» **QUOTED TEXT**:
****
Over the past year, the average American has consumed an extra pound of dairy products. However, this is not a conscious decision in response to the Department of Health’s report that over 80 percent of the population’s dietary intake of dairy is below recommended levels. Consumers most likely fail to even notice their extra dairy intake, as most of this increase has stemmed from the American fast food industry, which, in coordination with the dairy marketing industry, has been sneakily substituting butter for margarine and creating cheesier menu options. This new priority for boosting dairy is a response to the milk glut that has plagued the United States for the past two years. But how could an excess of milk be unwanted? Who doesn’t love more ice cream, yogurt, and cheeseburgers? In actuality, the problem extends beyond American consumption habits. A surplus of over 43 million gallons — enough to fill 65 Olympic-sized swimming pools — has disastrous effects on dairy farming. Solutions to the glut thus far have focused mainly on how to increase consumer demand for dairy products, but to provide a more durable fix, milk processors should cooperate to limit their supply in order to raise prices and stabilize the market.

From January to September 2015, grocery store prices for a gallon of pasteurized milk dropped more than fifty cents. While this may seem like a normal, or even beneficial, drop for consumers, it actually represents a large problem for suppliers. In 2014, raw (or unpasteurized) milk prices were at a record high, which stemmed from high demand — in this case, from China. However, US production did not slow when Chinese imports of dairy fell drastically in 2015, due to the excess of powder milk inventories from previous years’ imports. The recent Russian embargo on US, European, and Australian dairy products also severely limits producers’ ability to sell their products in international markets. In response to the oversupply and decreased demand, prices have dropped 36 percent as of the fall of 2016. The fall in prices also reflects changes in domestic policy. For instance, in 2014, New York was the third largest milk producer in the US — thanks in part to Governor Cuomo’s campaign to loosen the caps on the number of dairy cows that could be part of a single operation. This statewide deregulation contributed to US overproduction.

Even though consumers only see the decreased prices at the grocery story, the problematic part of the milk surplus originates farther back on the supply chain. The surplus of raw milk overwhelms processing plants that produce yogurt and other products. Due to its short shelf-life, the unused milk must be disposed of — often dumped into the manure pits of the very same farmers who produced it. Over 43 million gallons have been dumped in fields and manure pits in 2016 alone. This constitutes a waste of one of the most precious resources in states with deep economic and cultural ties to dairy farming, like Vermont, New York, and Michigan. With the rise of big industrial farming operations and the general trend of the next generation not wanting to continue to run the family farm, the roughly 43,000 dairy farms across the country have dwindled in number. For example, Vermont’s dairy farms declined from 1,025 to 868 between 2010 and 2015, and New Hampshire has lost sixteen percent of its dairy farms in the first eight months of 2016.The current milk glut only expedites the problem, as smaller dairy farms with tighter profit margins struggle to make ends meet with prices so low.
****
» **DATA RECORDS**:
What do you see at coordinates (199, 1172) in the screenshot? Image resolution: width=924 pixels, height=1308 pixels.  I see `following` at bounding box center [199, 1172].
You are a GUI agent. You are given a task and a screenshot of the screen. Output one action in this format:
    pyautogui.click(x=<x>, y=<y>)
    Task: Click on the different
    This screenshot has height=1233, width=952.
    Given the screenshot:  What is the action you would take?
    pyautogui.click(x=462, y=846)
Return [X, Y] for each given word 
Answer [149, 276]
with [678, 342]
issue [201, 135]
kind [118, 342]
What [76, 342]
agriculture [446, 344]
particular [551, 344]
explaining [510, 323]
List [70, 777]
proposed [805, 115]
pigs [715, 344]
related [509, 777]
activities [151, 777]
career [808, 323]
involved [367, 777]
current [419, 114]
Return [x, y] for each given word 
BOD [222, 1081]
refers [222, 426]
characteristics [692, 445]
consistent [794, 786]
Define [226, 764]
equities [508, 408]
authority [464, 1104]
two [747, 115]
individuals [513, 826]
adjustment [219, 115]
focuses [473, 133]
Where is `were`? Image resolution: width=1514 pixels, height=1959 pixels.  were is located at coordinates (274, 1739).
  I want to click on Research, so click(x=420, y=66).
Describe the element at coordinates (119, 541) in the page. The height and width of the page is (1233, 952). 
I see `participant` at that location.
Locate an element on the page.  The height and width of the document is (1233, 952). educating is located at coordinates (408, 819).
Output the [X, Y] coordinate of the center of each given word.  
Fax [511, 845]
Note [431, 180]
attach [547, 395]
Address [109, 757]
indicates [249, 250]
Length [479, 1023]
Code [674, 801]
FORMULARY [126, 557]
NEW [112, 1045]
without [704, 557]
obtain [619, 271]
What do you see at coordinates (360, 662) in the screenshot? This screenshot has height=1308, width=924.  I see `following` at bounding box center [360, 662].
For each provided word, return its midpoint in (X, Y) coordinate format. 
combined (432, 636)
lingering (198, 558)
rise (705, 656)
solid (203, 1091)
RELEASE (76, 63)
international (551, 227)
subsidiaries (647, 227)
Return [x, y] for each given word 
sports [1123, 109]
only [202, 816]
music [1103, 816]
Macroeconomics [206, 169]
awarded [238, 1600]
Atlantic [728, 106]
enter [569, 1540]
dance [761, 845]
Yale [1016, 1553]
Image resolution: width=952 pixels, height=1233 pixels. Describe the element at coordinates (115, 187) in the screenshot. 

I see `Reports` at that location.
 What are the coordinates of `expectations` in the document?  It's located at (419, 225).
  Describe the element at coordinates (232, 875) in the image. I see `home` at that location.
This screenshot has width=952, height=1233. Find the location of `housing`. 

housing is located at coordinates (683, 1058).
****
» **REQUEST 1**: How would you put this sentence from the milk surplus text into Spanish: "Over 43 million gallons have been dumped in fields and manure pits in 2016 alone."
» **REQUEST 2**: According to the milk surplus text, how many dairy farms did Vermont have in 2015?
» **REQUEST 3**: Extend the milk surplus text with a further paragraph that picks up after its final sentence.
The material above comes from a separate source.

» **RESULT 1**: Solo en 2016 se han vertido más de 43 millones de galones en campos y fosas de estiércol.

» **RESULT 2**: 868

» **RESULT 3**:
Current policy solutions to the milk glut have generally focused on increasing consumer demand to bring it into equilibrium with the high supply. When the milk glut first became dire in the summer of 2015, schoolchildren were seen as a possible solution. The Special Milk Program aids the dairy industry and stimulates demand for milk by reimbursing schools with USDA funds for every half-pint of non-fat or 1% milk served. The dairy industry was optimistic that demand would increase and prices would rise once school began again in the fall of 2015 — unfortunately, that was not the case. The USDA, in response to these failed expectations, recently announced that it would purchase $20 million of cheddar from cheese processors. This roughly 11 million pounds of cheese will be distributed to programs like the National School Lunch Program. But this temporary solution does not remedy the issue.

Apart from government intervention, private businesses have also proposed demand-side solutions. For instance, Dairy Management Inc. prompted McDonalds to substitute its margarine for butter, a switch which alone has increased commercial butter use by four percent. However, this solution comes with negative health repercussions for the consumer. Since margarine has less saturated and trans fat than butter, replacing it makes its fast food even fattier. Additionally, substituted butter or added cheese in crusts or tacos can make it difficult for consumers with high cholesterol or lactose intolerance to eat at certain restaurants. Though private solutions may be more efficient or less costly than public ones, they don’t have to take into account issues like public health.

While government and corporate measures have indeed increased per capita dairy consumption by a pound in the past year, consumer demand can only be manipulated so much; even with these extensive efforts, the milk glut still remains. Especially with the rising popularity of non-dairy beverages like almond and soy milk, it is very unlikely that the public and private sectors can expand dairy demand enough to counter the milk glut. Therefore, a supply-side solution is necessary.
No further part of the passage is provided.